Но позже, когда они уже шли по улице, освещенной тусклыми фонарями, будто мимоходом сказала:
– Тебе бы, Иринка, приодеться немного. А то ты словно на субботник пришла, а не на танцы…
Тогда Иринка не нашла в себе сил ответить, что на ней было ее лучшее, и оно же единственное, выходное платье, и что ради того, чтобы купить ей зимние сапоги, маме опять придется ходить этой зимой в старом потертом пальтишке, по которому уже давно плачет утиль… И маме ничего не сказала, вернувшись домой. Страдала молча и гордо. О том мальчике даже думать себе запретила, постепенно справилась и со своим сердцем.
И еще сильнее увлеклась историческими романами, которые приносила ей мама из читального зала районной библиотеки, где продолжала работать. В них все было красиво – и наряды женщин, и обхождение мужчин, и старинные замки, и сама жизнь. Когда Иринка читала, она забывала о скудости собственной жизни и зримо представляла себя на месте сверкающих драгоценностями красавиц. Милостиво дарила знаками внимания преданных и отважных рыцарей, горстями золотых монет награждала воспевающих ее трубадуров…
Поступить в экономико-технологический техникум общественного питания ее уговорила все та же Наташка. Захлебываясь от восторга, подруга рисовала заманчивые картины.
– Ой, Иринка, ты даже представить себе не можешь, как мы заживем! Будем работать в шикарном ресторане, зарабатывать кучу денег, вокруг одни знаменитости, выбирай любого по вкусу. Ну, что тебе еще надо, дуреха?
Экзамены в техникум Наташка, загорелая, как негритянка, позорно провалила. Зубрежке она предпочитала прогулки по набережной, пляжи, танцевальные площадки. Это было их первое лето после окончания школы, от долгожданной свободы и мыслей о своей взрослости кружилась голова, а ноги сами по себе выделывали немыслимые па, стоило им заслышать музыку. Зато иссиня-бледная Иринка, помнившая о том, что студентам, помимо бесплатного питания, еще выплачивали социальную стипендию, и усердно корпевшая над учебниками с утра и до вечера, поступила. И этого ей лучшая подруга не простила, словно Иринка коварно заняла предназначенное ей место.
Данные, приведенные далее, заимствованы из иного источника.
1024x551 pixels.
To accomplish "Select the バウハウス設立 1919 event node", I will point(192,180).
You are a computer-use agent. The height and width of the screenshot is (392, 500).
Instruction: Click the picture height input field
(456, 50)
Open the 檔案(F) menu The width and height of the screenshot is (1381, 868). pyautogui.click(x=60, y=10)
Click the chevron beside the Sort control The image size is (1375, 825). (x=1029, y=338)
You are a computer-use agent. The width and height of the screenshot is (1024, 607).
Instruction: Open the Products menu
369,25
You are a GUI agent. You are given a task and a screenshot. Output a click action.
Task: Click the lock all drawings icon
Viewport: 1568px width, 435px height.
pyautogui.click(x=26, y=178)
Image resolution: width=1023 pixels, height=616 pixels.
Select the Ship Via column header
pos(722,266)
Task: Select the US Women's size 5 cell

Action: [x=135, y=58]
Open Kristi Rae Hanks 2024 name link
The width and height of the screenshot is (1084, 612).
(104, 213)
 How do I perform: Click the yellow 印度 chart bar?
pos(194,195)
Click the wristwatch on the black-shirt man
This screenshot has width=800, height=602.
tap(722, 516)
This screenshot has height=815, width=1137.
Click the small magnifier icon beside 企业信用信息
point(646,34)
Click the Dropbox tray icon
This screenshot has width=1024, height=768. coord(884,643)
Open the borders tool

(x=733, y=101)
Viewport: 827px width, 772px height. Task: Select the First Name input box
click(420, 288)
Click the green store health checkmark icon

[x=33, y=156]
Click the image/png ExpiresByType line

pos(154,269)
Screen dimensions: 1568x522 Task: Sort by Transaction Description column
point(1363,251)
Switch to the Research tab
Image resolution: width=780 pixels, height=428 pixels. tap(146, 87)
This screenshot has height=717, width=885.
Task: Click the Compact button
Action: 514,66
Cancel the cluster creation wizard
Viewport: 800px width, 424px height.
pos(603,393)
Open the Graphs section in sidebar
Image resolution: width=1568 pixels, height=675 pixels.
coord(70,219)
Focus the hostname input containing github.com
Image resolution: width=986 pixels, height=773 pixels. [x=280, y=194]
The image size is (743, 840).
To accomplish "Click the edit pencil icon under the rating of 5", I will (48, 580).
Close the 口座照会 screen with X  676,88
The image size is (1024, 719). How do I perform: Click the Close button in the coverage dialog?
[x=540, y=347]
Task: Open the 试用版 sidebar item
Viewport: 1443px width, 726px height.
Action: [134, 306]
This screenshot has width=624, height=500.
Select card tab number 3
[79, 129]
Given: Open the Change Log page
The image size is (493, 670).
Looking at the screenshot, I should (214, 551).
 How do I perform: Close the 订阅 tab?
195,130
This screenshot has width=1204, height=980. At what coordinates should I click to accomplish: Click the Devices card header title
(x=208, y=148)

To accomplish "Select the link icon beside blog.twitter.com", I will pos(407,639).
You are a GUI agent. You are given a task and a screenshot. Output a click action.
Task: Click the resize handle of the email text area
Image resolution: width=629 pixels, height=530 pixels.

Их дружба распалась как-то даже слишком легко. Может быть, еще в тот вечер, когда Наташка невзначай уколола Иринку в самое сердце злой фразой о ее наряде, появилась в ней трещина. И теперь она превратилась в непреодолимую пропасть, которая пролегла между ними.
Диплом техника-технолога с отличием, выданный Иринке по окончании техникума, ничем не помог ей в поисках работы по специальности. Она прекрасно разбиралась в действующем законодательство и нормативной базе, в планировании и организации производства, в особенностях сертификации услуг общественного питания и во многом другом, имела склонность к анализу и прогнозу, обладала хорошим обонянием и вкусовой чувствительностью, была ответственной, честной, дисциплинированной и аккуратной – в общем, соответствовала всем, даже самым жестким, требованиям, предъявляемым к представителям ее профессии. Но у Иринки не было практического опыта и, что было еще важнее, не оказалось связей, которые помогли бы ей пробиться в этот престижный замкнутый мирок. Признав очевидное и, после долгих душевных терзаний, смирившись, она устроилась в кафе официанткой.